The remaining bandits charged in a lose vee, lead by a man with a greatsword in studded leather with wild tattoos and spiked red hair tipped with white. From a flanking position somewhere behind, Kit triggered a burst of bolts from her new crossbow that stitched up one of the bandit’s leg and side, sending him toppling to the ground. Ladinya sent a lightening bolt at the remaining three, incinerating the two ordinary bandits, but leaving their leader little more than smoking.
Milo rushed from his hiding spot, an ax in either hand.
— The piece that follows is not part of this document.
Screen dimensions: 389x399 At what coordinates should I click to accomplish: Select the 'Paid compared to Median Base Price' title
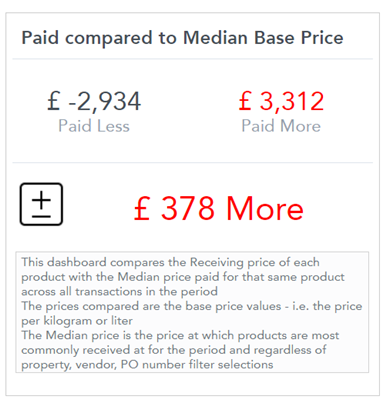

The barbarian sliced at Milo head, but Milo ducked under and cut at his feet. The barbarian swung the blade around and parried the blade with a force that left Milo’s arm tingling. Milo slashed again at the other leg, but the barbarian checked the momentum of his massive sword with chilling ease and parried that stroke, bring the blade up in a backhanding swing across Milo chest.
Milo rolled out of range and flung an ax at the barbarian, hitting him in the arm. The barbarian gave as much notice to the blow as he would have a flybite, and charge again, bringing the greatsword down with enough force to cut a tree in two. Milo jumped right, spun, and flicked the ax at the barbarian’s Achilles tendon. At the last moment the barbarian skipped out of the way, he lifted his sword and swung it in a flat arc across Milo chest. Milo saw it coming, raised an ax, but the force of the blow simply sheared through the ax-head, ignored Ladinya’s mage armor and caught him at the bottom of his ribs. With a sickening crunch the ax ripped out Milo’s guts and sent him flying into a tree, blood spurting from his massive wound.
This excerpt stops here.